But how do you get along using Sarahah?

It’s actually one of the easiest apps I have used so far.

It's simple to navigate through and registration takes less than a minute: all you do is create a profile, which anyone can visit.

Even without logging in, users can visit your profile and leave messages, anonymously.

If they have logged in, messages are still anonymous by default, but users can choose to tag their identity. 

On the receiver's app, all the incoming messages show up in your inbox, and you can flag messages, delete them or favorite them to find them easily later.

The app, if not used diligently, also has potential to be very risky. Reports already claim that a few people used to unfairly target others.

 

Though some users are taking this as a game and fooling around with friends, there are a few evils eyes who are targeting the Sarahah app as a cyber bullying platform. In some cases, users send threatening messages to people.

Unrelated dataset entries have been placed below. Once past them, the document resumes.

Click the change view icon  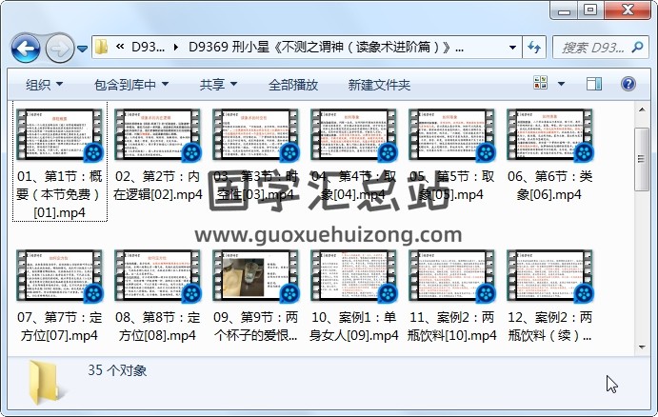coord(541,84)
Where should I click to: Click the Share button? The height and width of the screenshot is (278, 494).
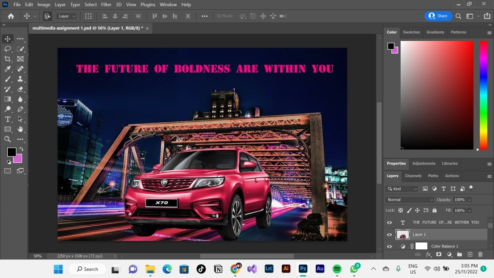438,16
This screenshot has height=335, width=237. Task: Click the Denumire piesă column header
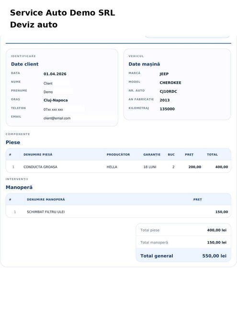pos(38,155)
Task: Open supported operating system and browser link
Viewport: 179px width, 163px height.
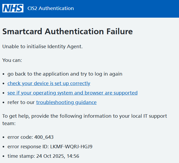Action: point(72,93)
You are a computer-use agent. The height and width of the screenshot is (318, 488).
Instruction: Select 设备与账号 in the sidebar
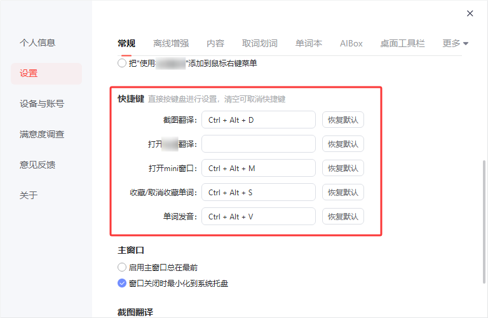point(42,104)
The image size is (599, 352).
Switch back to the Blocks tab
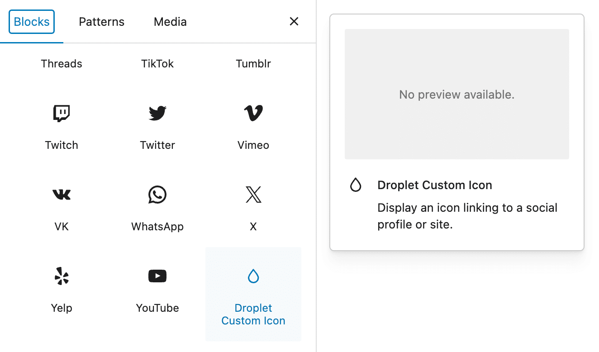pyautogui.click(x=31, y=21)
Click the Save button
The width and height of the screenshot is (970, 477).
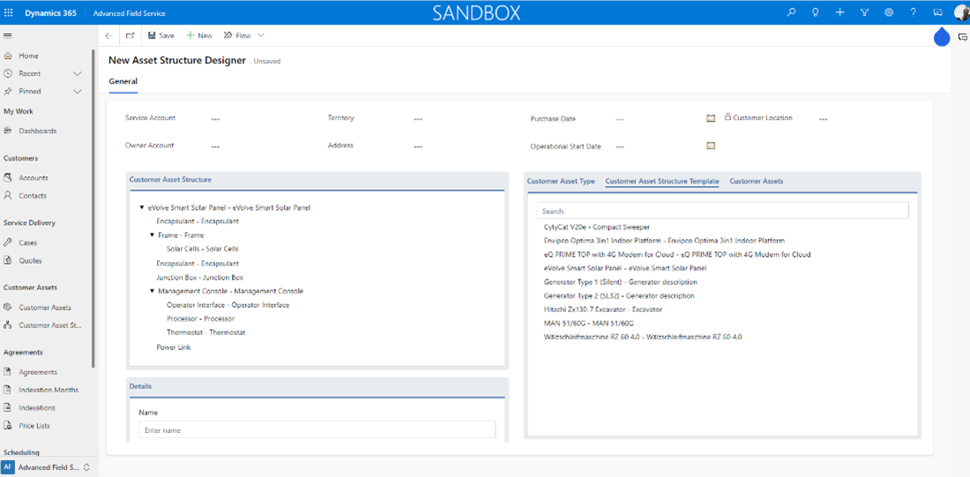point(160,36)
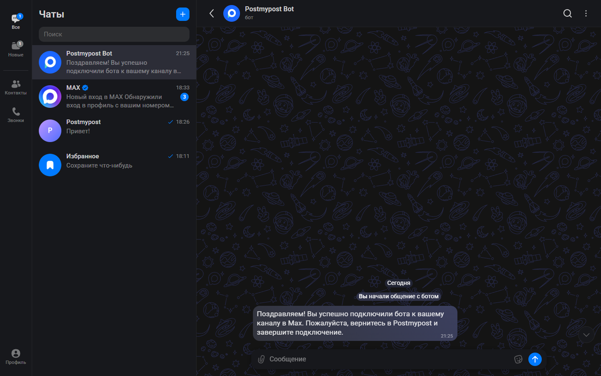Click the new chat plus button
This screenshot has width=601, height=376.
(x=182, y=14)
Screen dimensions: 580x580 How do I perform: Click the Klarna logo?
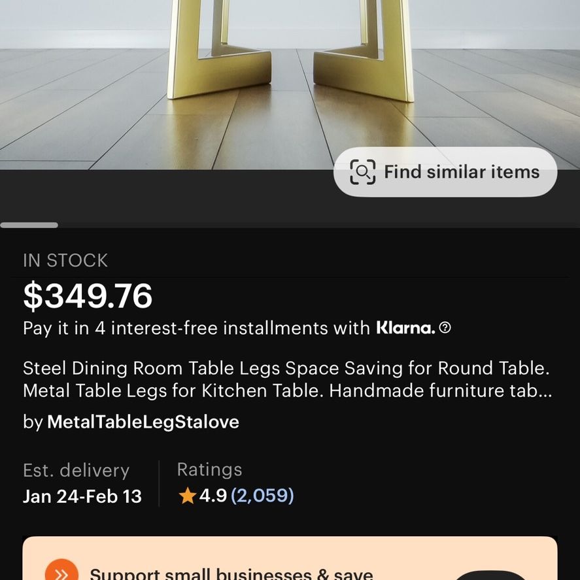(x=406, y=328)
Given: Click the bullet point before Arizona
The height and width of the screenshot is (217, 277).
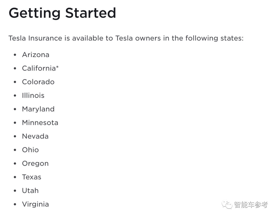Looking at the screenshot, I should coord(15,55).
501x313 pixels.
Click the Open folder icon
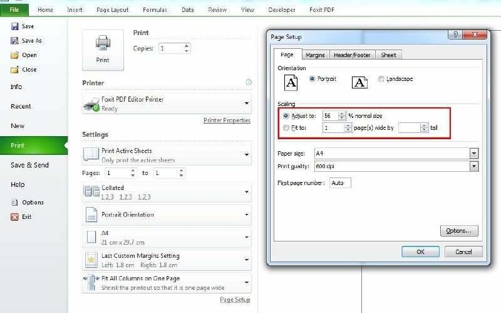pyautogui.click(x=14, y=55)
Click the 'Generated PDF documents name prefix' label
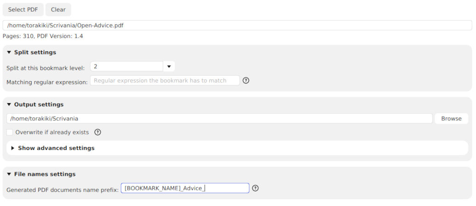The image size is (476, 206). coord(62,189)
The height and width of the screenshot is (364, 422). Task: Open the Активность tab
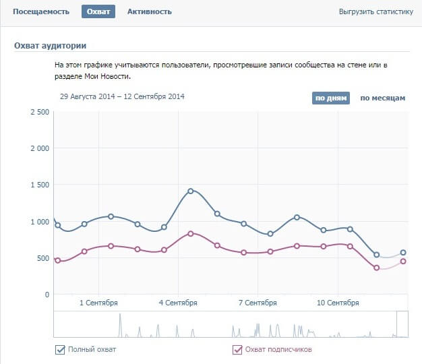click(149, 11)
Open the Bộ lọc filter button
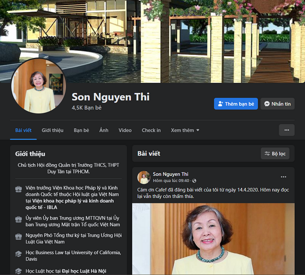The width and height of the screenshot is (305, 275). point(275,153)

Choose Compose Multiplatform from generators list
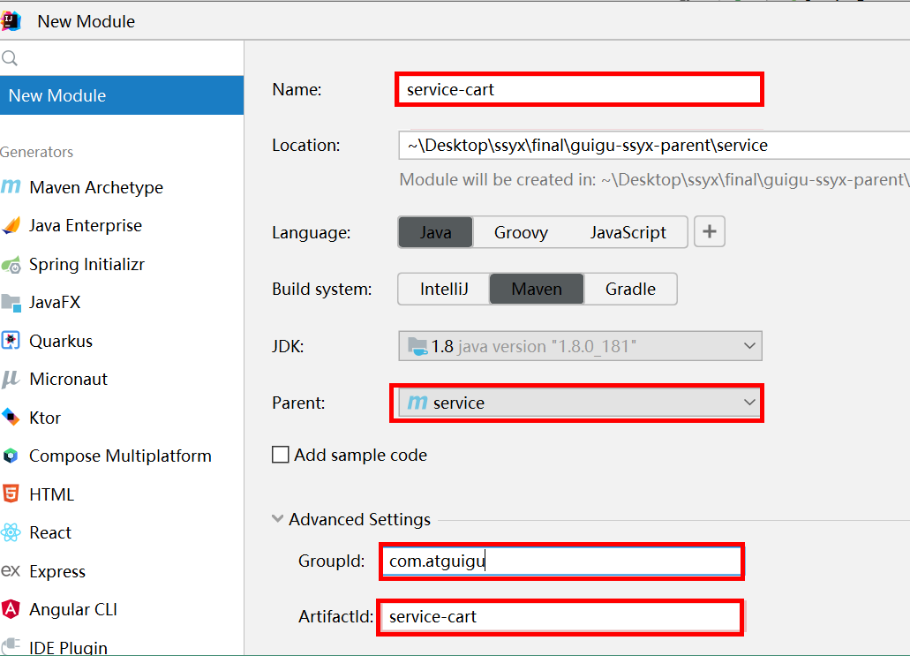[120, 456]
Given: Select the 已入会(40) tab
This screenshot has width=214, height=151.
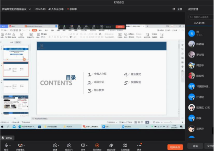Looking at the screenshot, I should [199, 23].
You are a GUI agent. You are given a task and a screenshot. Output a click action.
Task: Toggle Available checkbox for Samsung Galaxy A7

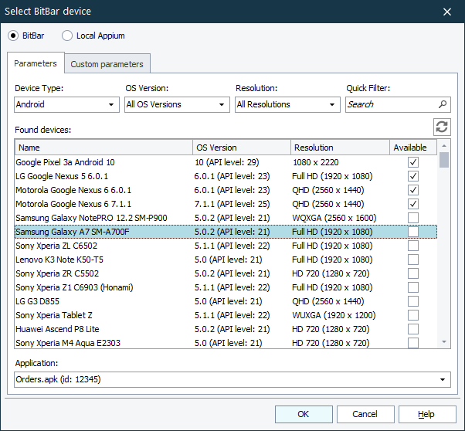click(x=413, y=232)
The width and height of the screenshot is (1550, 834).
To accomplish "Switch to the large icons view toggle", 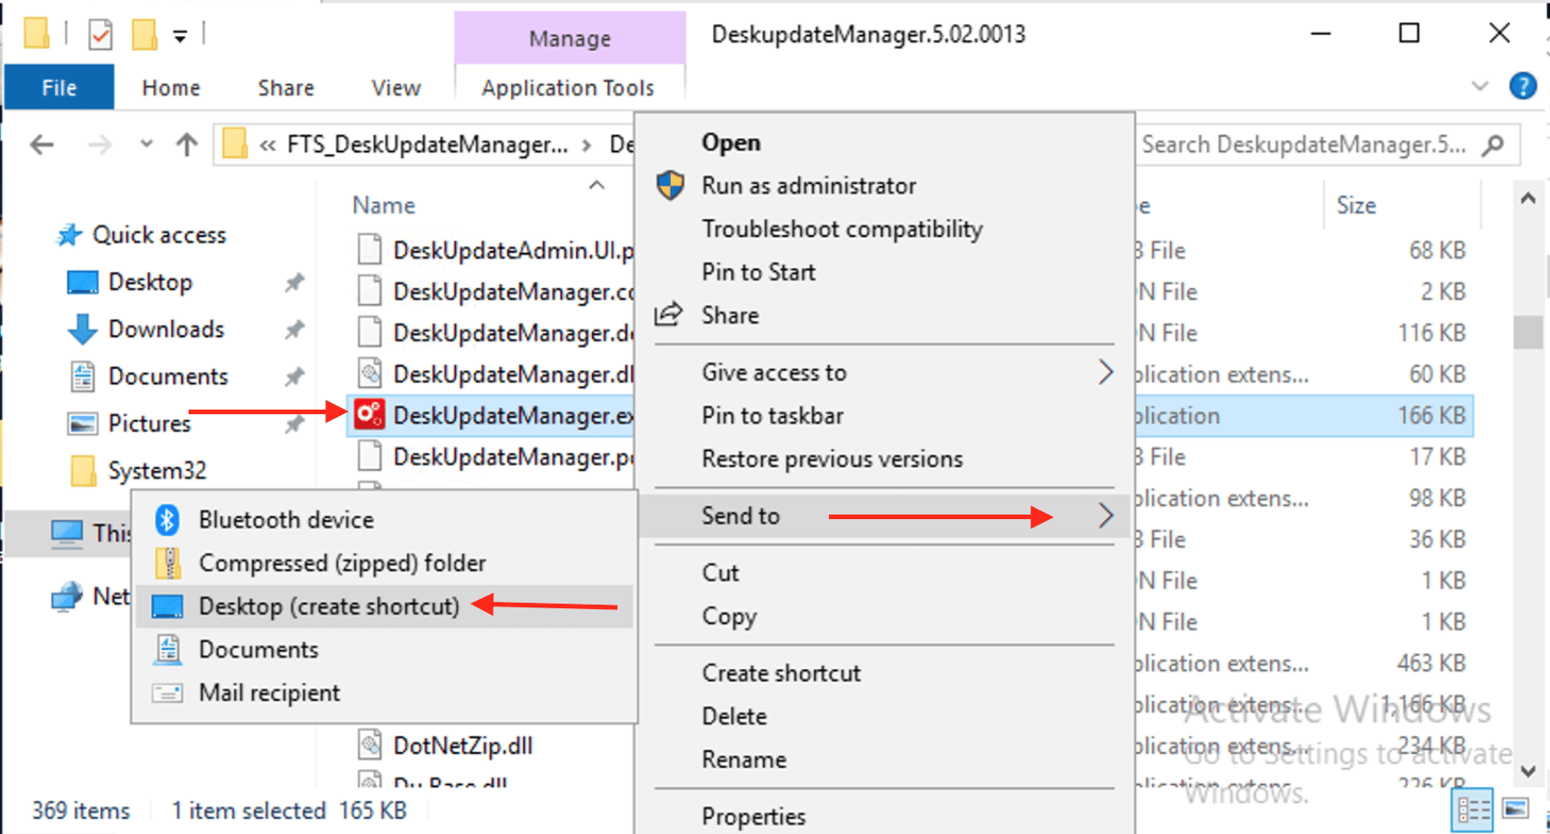I will pyautogui.click(x=1516, y=810).
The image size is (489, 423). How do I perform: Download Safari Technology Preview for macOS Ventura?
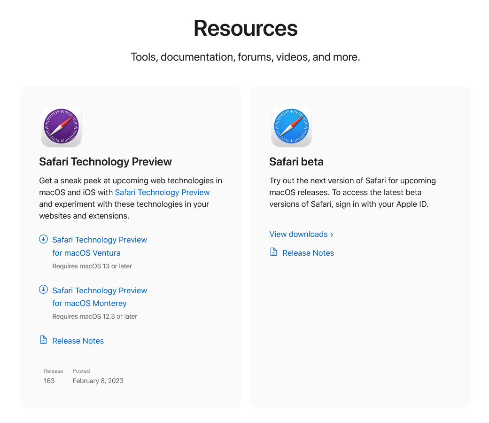coord(100,246)
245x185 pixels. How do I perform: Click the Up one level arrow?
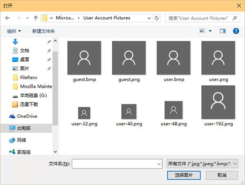[x=36, y=18]
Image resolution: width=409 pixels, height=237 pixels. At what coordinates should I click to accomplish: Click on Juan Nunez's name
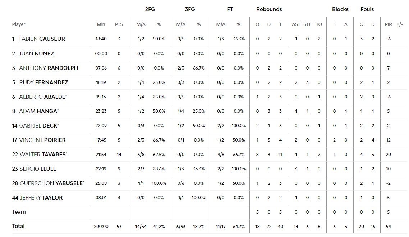[36, 54]
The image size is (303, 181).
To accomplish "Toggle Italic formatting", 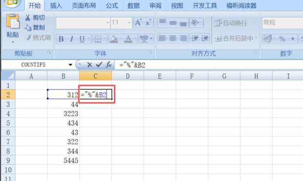I will 71,39.
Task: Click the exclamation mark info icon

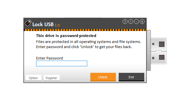Action: [131, 22]
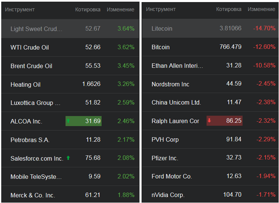The height and width of the screenshot is (203, 279).
Task: Sort right table by Котировка header
Action: tap(229, 9)
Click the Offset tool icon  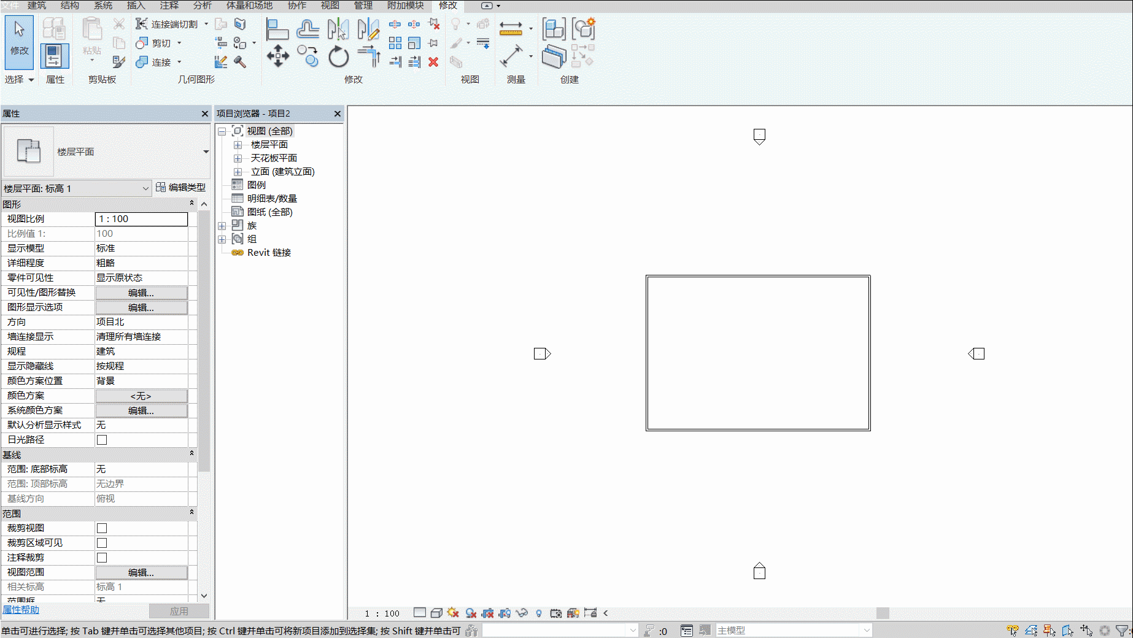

To some users, this is one fun application where you get to see what others think of you but caution is given to the faint hearted to not try the app.

As a user, I have received messages that I cannot share even with my peers.

In addition, the application is addictive but you can always control your use, report the sender or even uninstall the app. You signed yourself up in the first place anyway.

Whether Sarahah will remain a hit or fade away in a few weeks is anybody's guess, but for now Sarahah is something difficult to avoid seeing on your Facebook news feed. So test your limits and try it out.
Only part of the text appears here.